__Excerto selecionado__:
--------------------

O que podemos reflectir com “Ensaio sobre a cegueira”
O livro de José Saramago Ensaio sobre a cegueira é uma imersão no mundo do autoconhecimento, da relação interpessoal, da comunicação e da gestão de emoções. A sua leitura e interpretação necessita de uma abertura de espírito, de se estar com os olhos bem abertos, num sentido mais lato e diferente dos nossos hábitos diários. As mensagens explícitas e, também, subliminares são tantas e tão densas que uma leitura única é insuficiente para absorver o que esta obra partilha.
A leitura de José Saramago é, por si mesma, um desafio. Afasta-se da escrita óbvia para se dedicar a uma incursão ao mundo da humanidade, daquilo que fomos, somos e que almejamos ser. Aborda as circunstâncias, as idiossincrasias e os limites do Ser Humano. Aborda a relação, a comunicação, o fenómeno dos grupos e das equipas, da liderança e da gestão de conflitos. Em suma, creio, na minha modesta opinião, que aborda as nomeadas soft skills, de que hoje falamos amiúde como factores diferenciadores.
Nesta inquietante obra, sem referência a nomes, locais e datas, tudo começa, de forma inócua, num semáforo: “O sinal verde acendeu-se enfim, bruscamente os carros arrancaram, mas logo se notou que não tinham arrancado todos por igual.” E confronta-se a Humanidade com um homem que cega, sem que ninguém perceba como cegou. Consultado um especialista, o diagnóstico é estranhamente inconclusivo: “Não lhe encontro qualquer lesão, os seus olhos estão perfeitos.”
Curiosamente, “nessa noite o cego sonhou que estava cego”. Como se o inconsciente absorvesse o que o corpo sente e/ou vice-versa.
Esta cegueira de “uma cor branca uniforme, densa” apodera-se também do oftalmologista, de uma forma subtil e silenciosa, que no seu zelo de profissional avisará o “Ministério”. Medidas são tomadas, e a quarentena parece ser a mais adequada: que as pessoas sejam “recolhidas e isoladas, de modo a evitarem-se ulteriores contágios, os quais, a verificarem-se, se multiplicariam mais ou menos segundo o que matematicamente é costume denominar-se progressão por quociente”.
Para esta quarentena, é escolhido um manicómio, local que “apresenta melhores condições, por que, a par de estar murado em todo o seu perímetro, ainda tem a vantagem de se compor de duas alas, uma que destinaremos aos cegos propriamente ditos, outra para os suspeitos, além de um corpo central que servirá, por assim dizer, de terra-de-ninguém, por onde os que cegarem transitarão para irem juntar-se aos que já estavam cegos”. Será para este local que o especialista oftalmologista será levado, teimosamente acompanhado pela sua mulher, que se finge de cega.
Será neste espaço que se revelarão as atitudes e os comportamentos que são de atentar e analisar. Emerge a gestão das necessidades, tal como as conhecemos na pirâmide de Maslow, cruas e duras. A luta pelo abrigo, pela comida, pela satisfação das necessidades fisiológicas. Emergem os instintos, tal como os conhecemos num mundo que se afasta da racionalidade.

--------------------

__Dados brutos__:

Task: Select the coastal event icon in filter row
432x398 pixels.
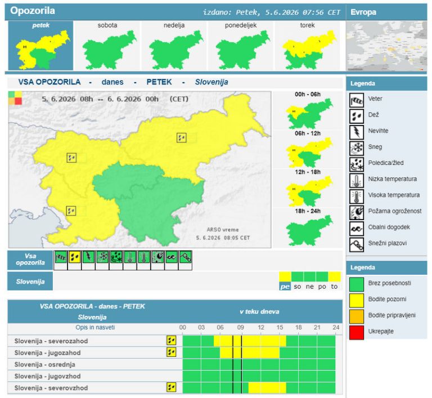Action: pyautogui.click(x=172, y=257)
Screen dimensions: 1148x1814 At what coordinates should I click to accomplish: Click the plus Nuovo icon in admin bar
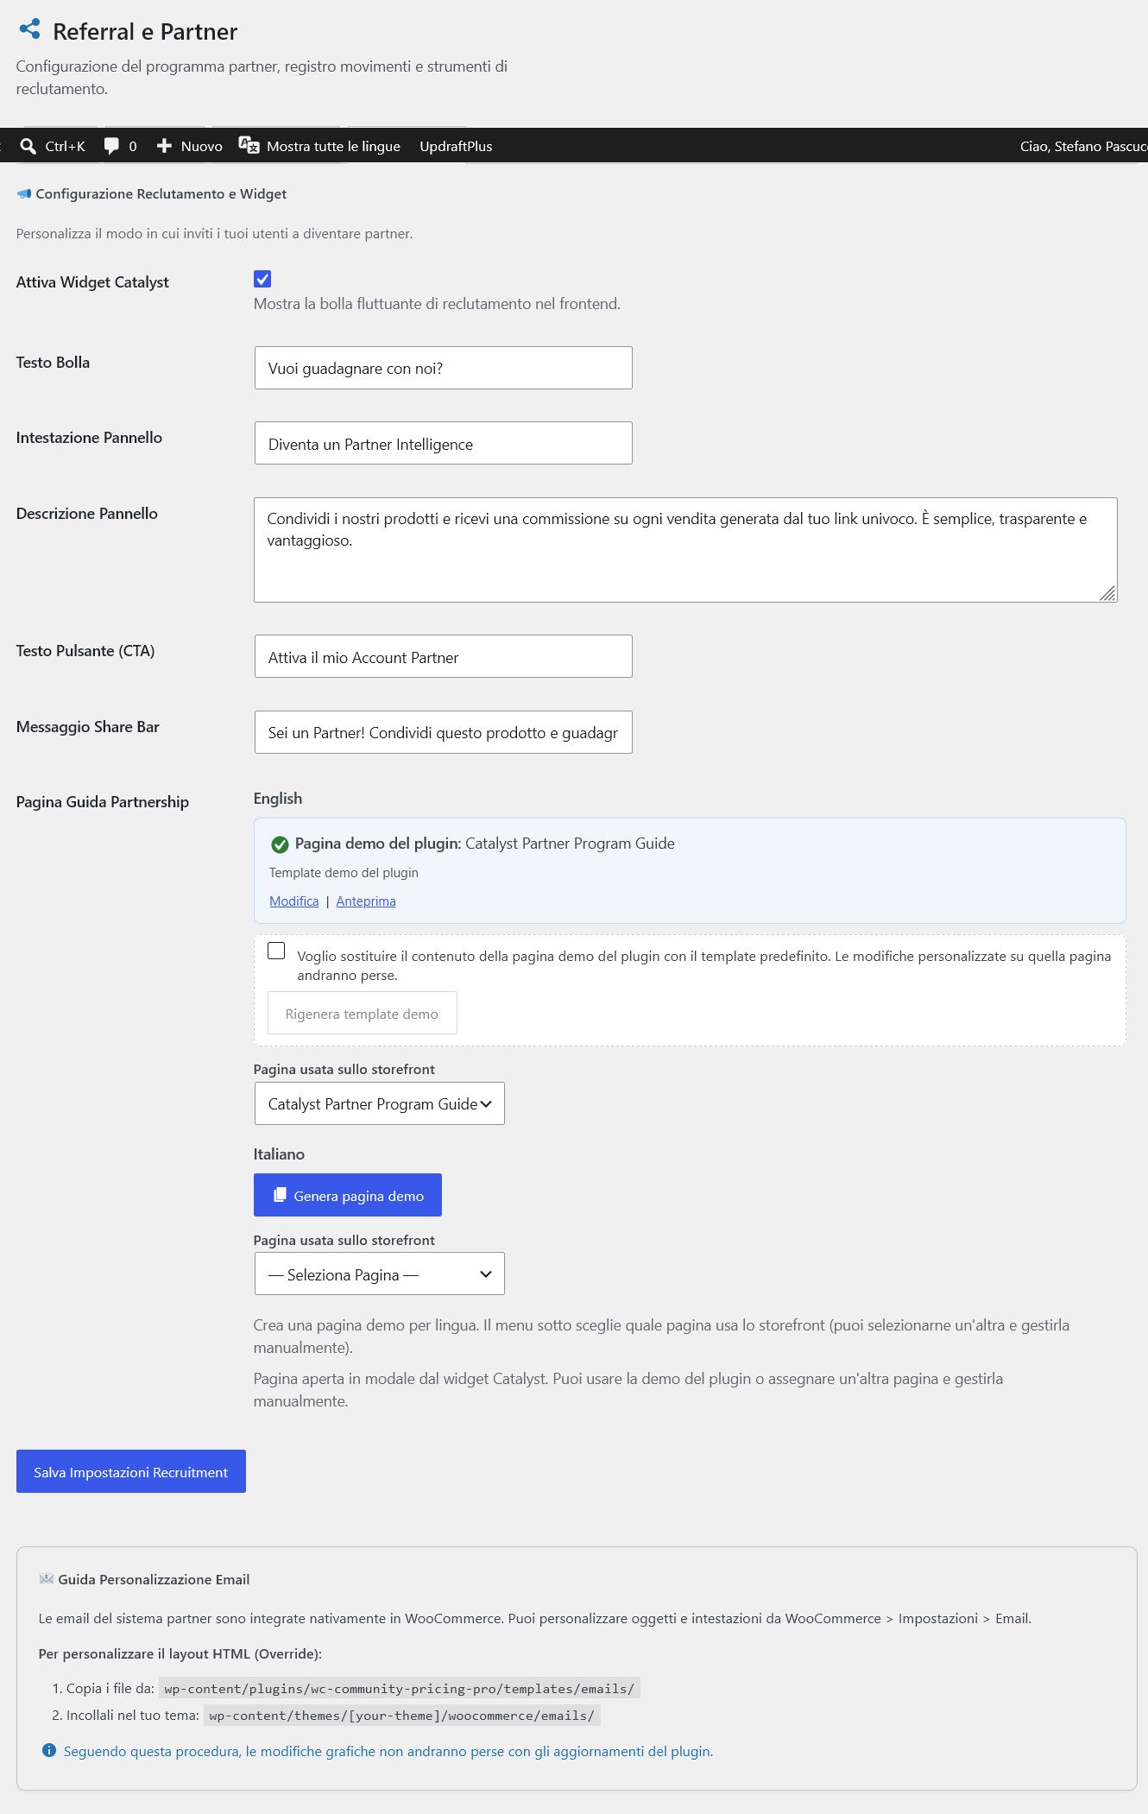(165, 146)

--------------------

__Exercícios__:
• 1. De acordo com o excerto, onde começa tudo na obra de Saramago?
• 2. Enumere os domínios que, segundo o excerto, compõem o mundo em que o livro faz imergir o leitor.

__Soluções__:
• 1. Num semáforo.

• 2. Autoconhecimento, relação interpessoal, comunicação e gestão de emoções.